For two decades, the mental model for online visibility has been simple: get links, build authority, rank higher. That model still has some relevance for traditional search rankings — but it has almost nothing to do with how AI systems decide who to recommend.

When an AI assistant answers a question about a business, a place, a product, or a topic, it isn't crawling the web in real time and weighing up which pages have the most backlinks. It's drawing on structured knowledge — records that describe entities, their properties, and how they relate to other entities. A restaurant, a software tool, a historical figure, a local landmark: each of these can exist as a distinct, defined entity in a knowledge base, independent of any specific webpage.

Two different questions

Traditional SEO answers the question: "which page is most authoritative for this search term?" That's a link-and-content question.

AI recommendation answers a different question: "what is this thing, and is it the kind of thing worth mentioning here?" That's an entity question.
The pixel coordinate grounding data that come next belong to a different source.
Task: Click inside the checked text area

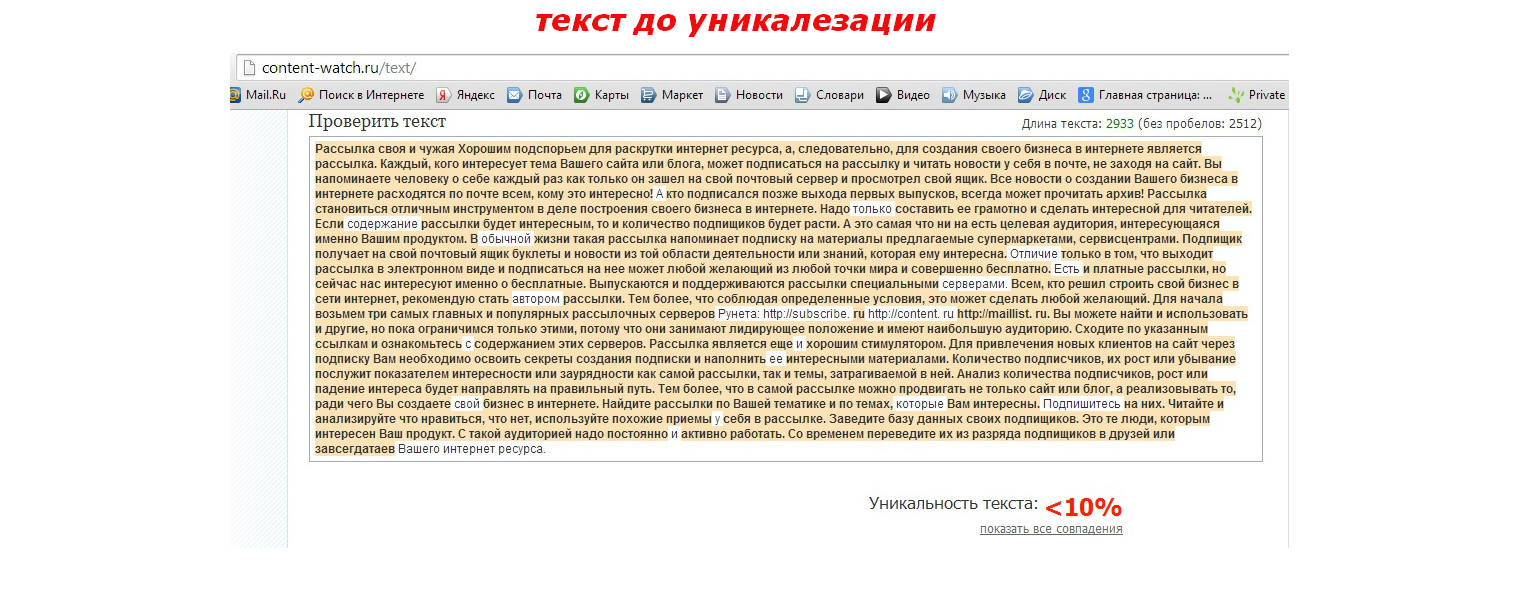Action: pyautogui.click(x=785, y=300)
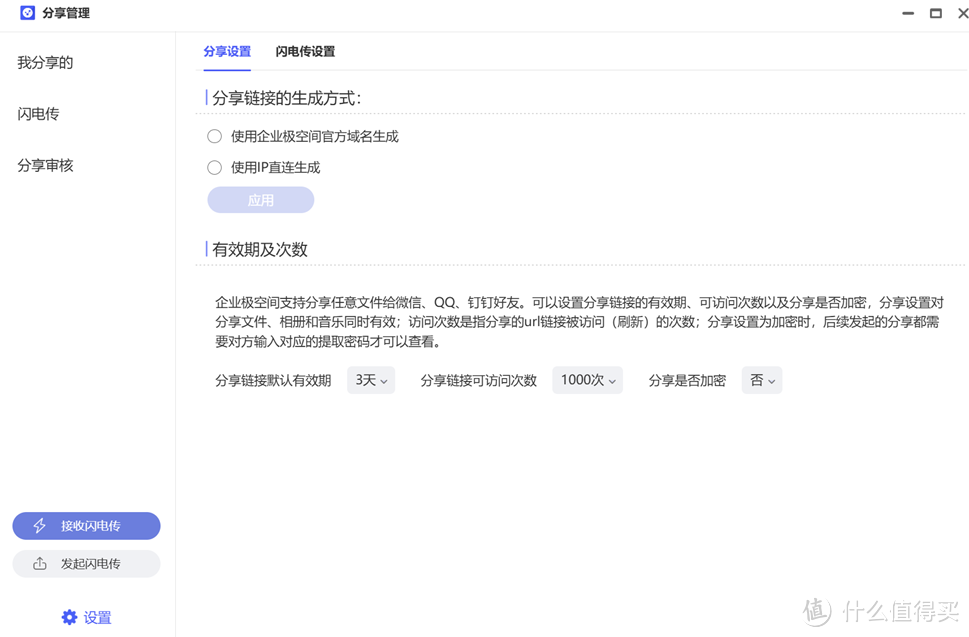
Task: Open the 否 encryption dropdown
Action: [x=761, y=380]
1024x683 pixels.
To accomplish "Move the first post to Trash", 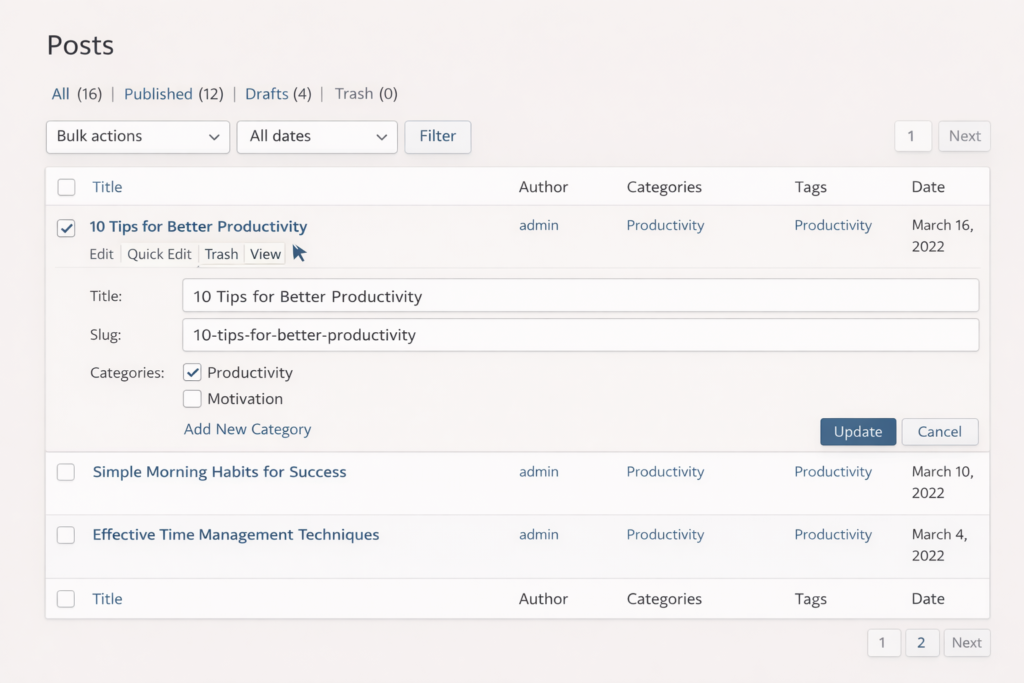I will pyautogui.click(x=221, y=254).
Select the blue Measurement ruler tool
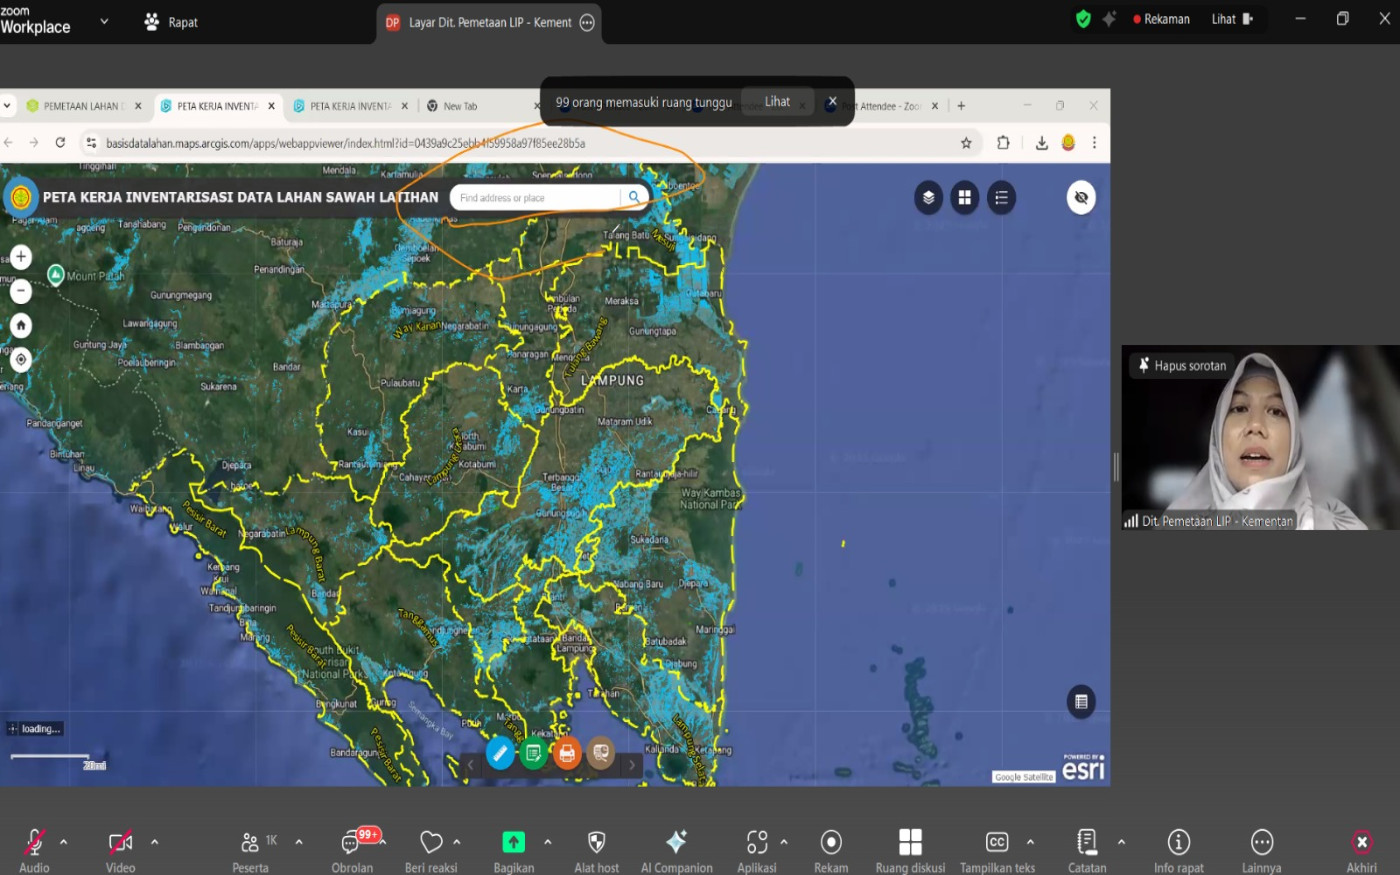Screen dimensions: 1400x875 (x=500, y=753)
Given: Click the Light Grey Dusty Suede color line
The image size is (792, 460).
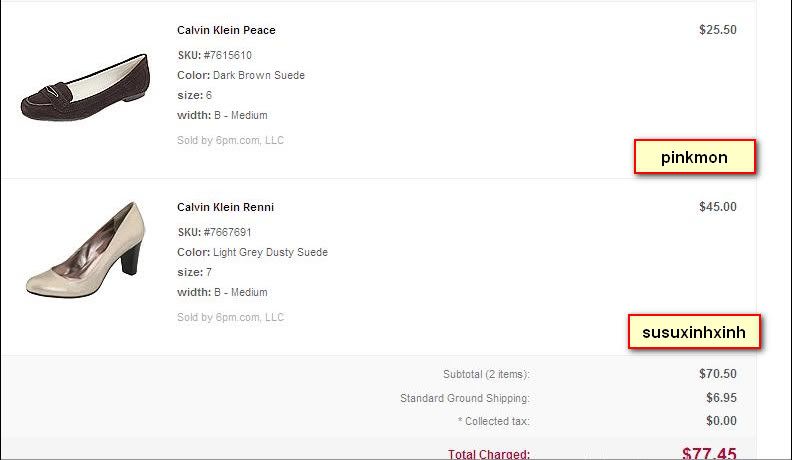Looking at the screenshot, I should click(x=252, y=252).
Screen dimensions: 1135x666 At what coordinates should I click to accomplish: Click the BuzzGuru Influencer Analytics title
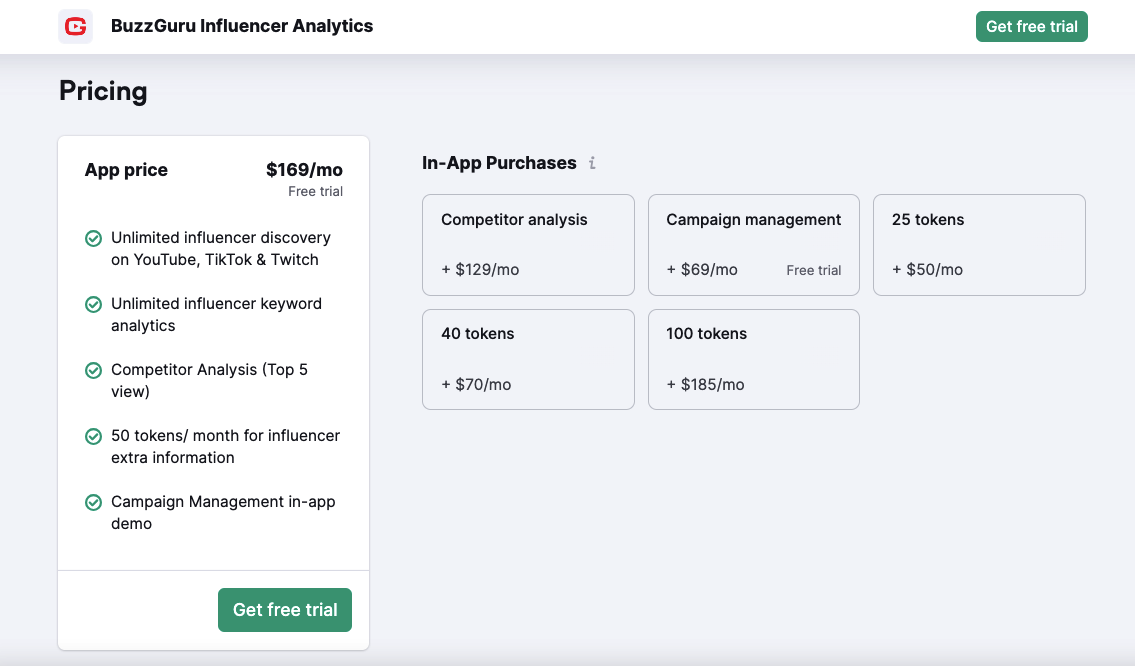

A page can rank well for a search term while the underlying entity remains completely unknown to the systems that power AI answers.

The shift in one sentence: traditional SEO optimises a page to be found; entity engineering establishes a thing to be known.

Why this matters now

AI Overviews, ChatGPT's browsing features, and Perplexity all lean heavily on structured data sources that long predate generative AI — these sources were built for the Knowledge Graph era, and AI systems inherited them. A website that has never been connected to that infrastructure is operating one layer below where these systems actually look.

This isn't a reason to abandon content or traditional SEO — it's a reason to recognise that there's a separate, largely invisible layer of work that determines whether you're recognised as a "thing" at all, regardless of how well your pages are written or how many links point to them.